Keputusan Apple untuk menghadapi krisis ini menjadi perhatian besar mengingat perusahaan sedang bersiap meluncurkan jajaran iPhone terbaru pada akhir tahun ini. Belum jelas seberapa besar dampak kelangkaan memori terhadap harga ponsel pintar andalan Apple tersebut. Namun, The Wall Street Journal memperkirakan bahwa iPhone 18 Pro mendatang bisa dibanderol dengan harga USD 1.299, sebuah lompatan signifikan dari harga iPhone 17 Pro yang saat ini berada di angka USD 1.099.
Kenaikan harga yang diproyeksikan ini tentu akan menjadi ujian bagi loyalitas konsumen Apple. Di tengah tekanan inflasi global, konsumen mungkin akan berpikir dua kali sebelum mengeluarkan uang lebih untuk membeli perangkat premium. Namun, Apple memiliki sejarah panjang dalam mempertahankan basis pelanggan setianya, dan belum diketahui bagaimana pasar akan merespon jika kenaikan harga benar-benar terjadi.
Dampak Lebih Luas pada Industri Teknologi
Krisis memori yang dialami Apple bukanlah fenomena yang terisolasi. Kenaikan harga telah terjadi di seluruh industri, mempengaruhi berbagai produsen perangkat elektronik. Konsol game, laptop dari berbagai merek, dan perangkat lain juga mengalami kenaikan harga karena komponen memori yang menjadi tulang punggung kinerja perangkat tersebut semakin mahal dan langka.
“Ada lebih sedikit pasokan di saat konsumen menginginkan perangkat dan para pemasok memori membebankan kenaikan harga yang sangat besar,” kata Cook, menggambarkan situasi yang dihadapi tidak hanya oleh Apple tetapi oleh seluruh ekosistem teknologi.
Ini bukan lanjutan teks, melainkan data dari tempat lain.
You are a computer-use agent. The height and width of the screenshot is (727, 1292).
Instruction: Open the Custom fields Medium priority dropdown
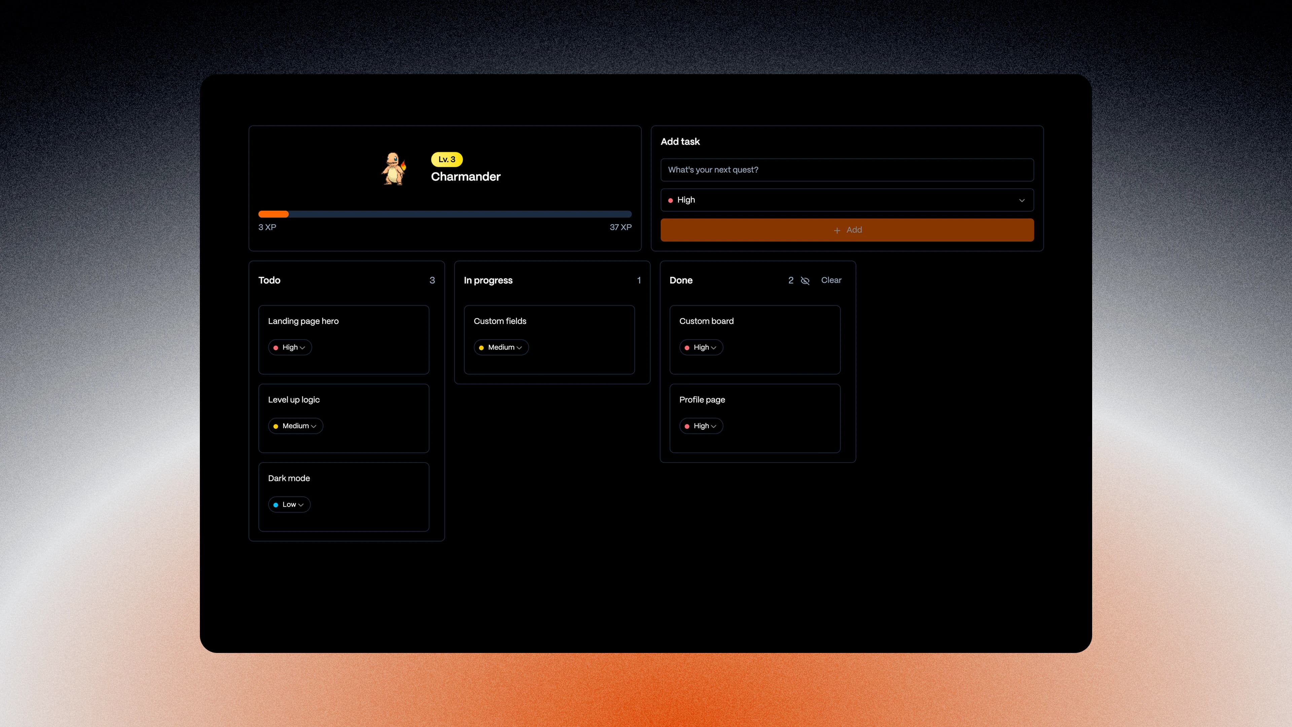(x=501, y=347)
Permintaan yang melonjak dari perusahaan AI untuk pusat data mereka telah menciptakan ketidakseimbangan pasar yang belum pernah terjadi sebelumnya.
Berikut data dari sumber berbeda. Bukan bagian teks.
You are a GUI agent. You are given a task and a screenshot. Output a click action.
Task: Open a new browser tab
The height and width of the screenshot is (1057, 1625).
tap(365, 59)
Bagi konsumen, implikasinya jelas: perangkat teknologi yang mereka incar kemungkinan akan lebih mahal dalam waktu dekat. Apple, yang selama ini dikenal karena kemampuannya mengelola rantai pasokan dengan sangat efisien, kini berada dalam posisi yang sama dengan pesaingnya—harus menaikkan harga atau mengurangi margin keuntungan.
Apple sendiri belum memberikan pernyataan resmi lebih lanjut mengenai strategi harga jangka panjangnya. Namun, pernyataan Tim Cook kepada WSJ memberikan gambaran yang cukup jelas: kenaikan harga tidak bisa dihindari. Pertanyaan yang tersisa hanyalah kapan, seberapa besar, dan produk mana yang akan menjadi yang pertama merasakan dampaknya.
Bagi konsumen yang berencana membeli produk Apple dalam waktu dekat, mungkin ini saatnya untuk mempertimbangkan pembelian lebih awal sebelum kenaikan harga resmi diumumkan. Sementara itu, para pengamat pasar akan terus memantau langkah Apple selanjutnya, terutama menjelang peluncuran Fitur Terbaru yang dijadwalkan pada akhir tahun ini.